> _Task item_:
Please repeat word for word the line containing "How do I perform: Open" and every following line up to and including the last one below, pictures excluded.

> _Task material_:
────

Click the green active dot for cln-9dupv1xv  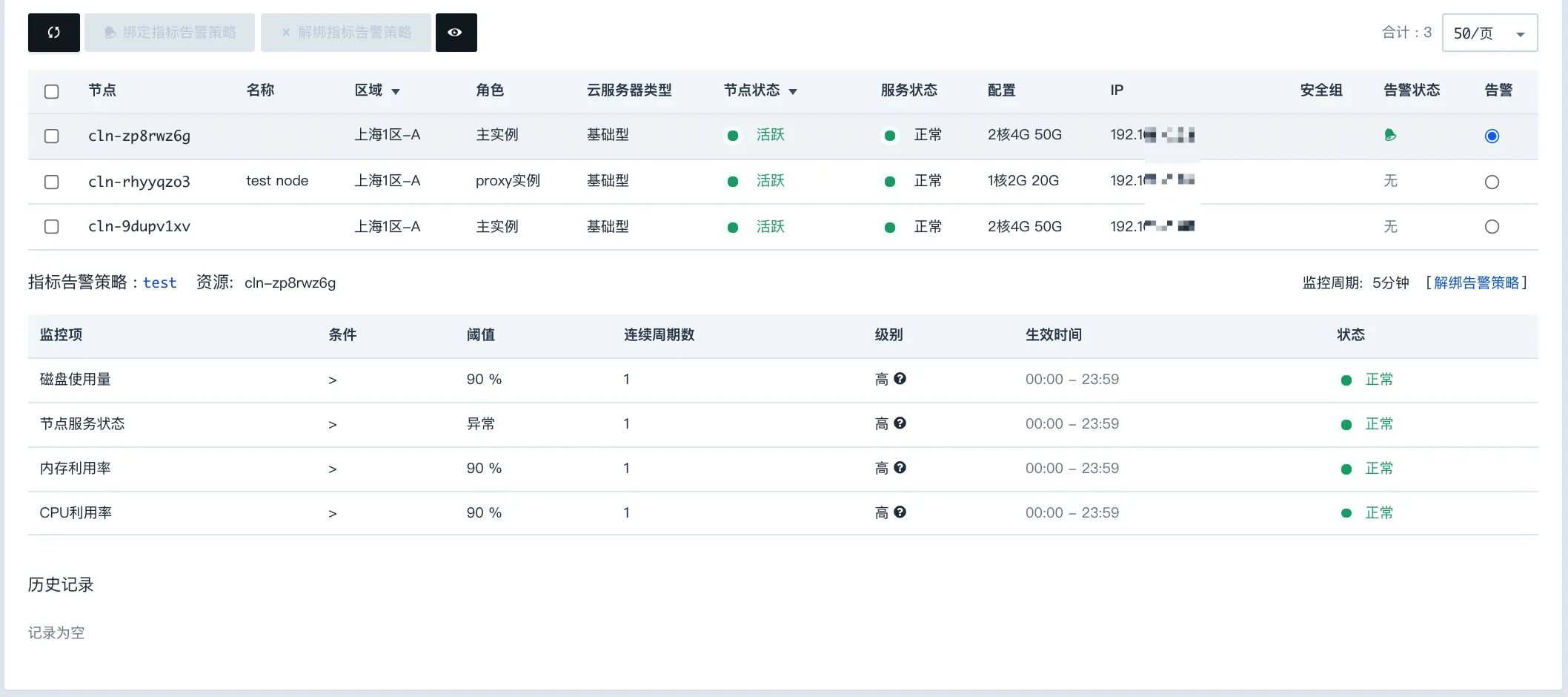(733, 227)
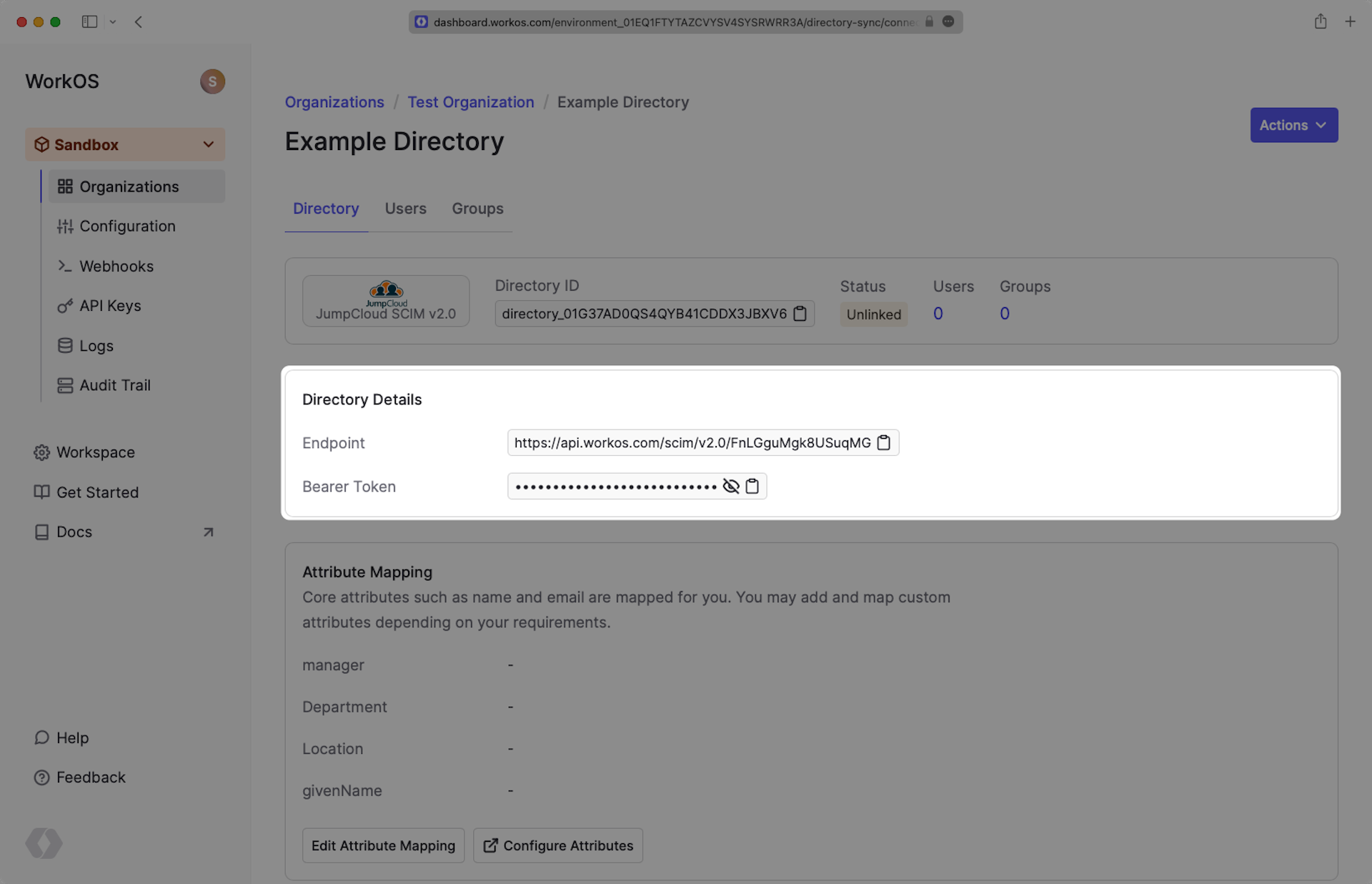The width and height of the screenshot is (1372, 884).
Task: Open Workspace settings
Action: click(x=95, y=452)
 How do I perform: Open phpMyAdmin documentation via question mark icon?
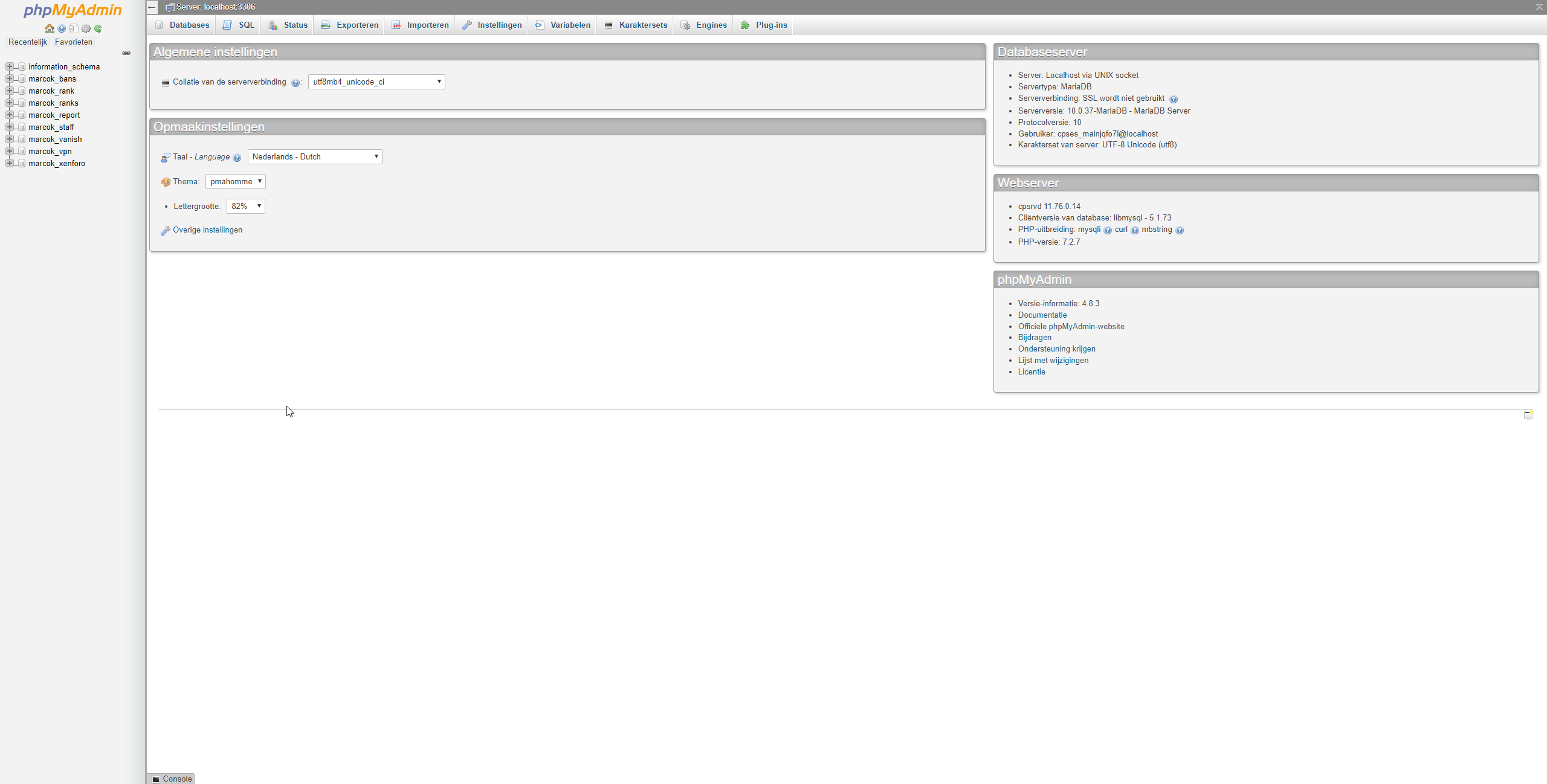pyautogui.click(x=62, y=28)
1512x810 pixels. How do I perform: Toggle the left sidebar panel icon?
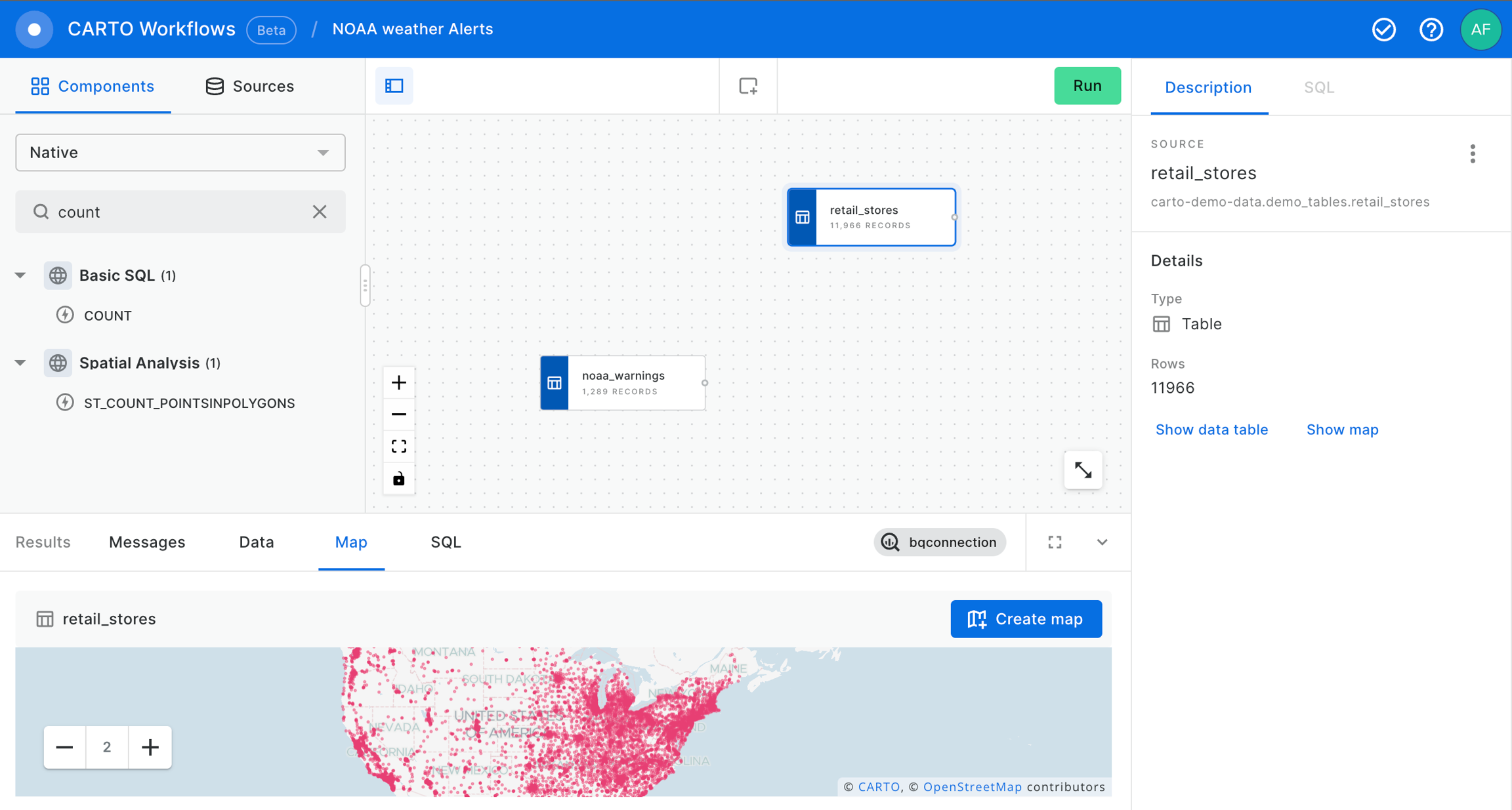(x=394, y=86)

────

> _Output_:
 How do I perform: Open phpMyAdmin documentation via question mark icon?
pyautogui.click(x=62, y=28)
1512x810 pixels. How do I perform: Toggle the left sidebar panel icon?
(x=394, y=86)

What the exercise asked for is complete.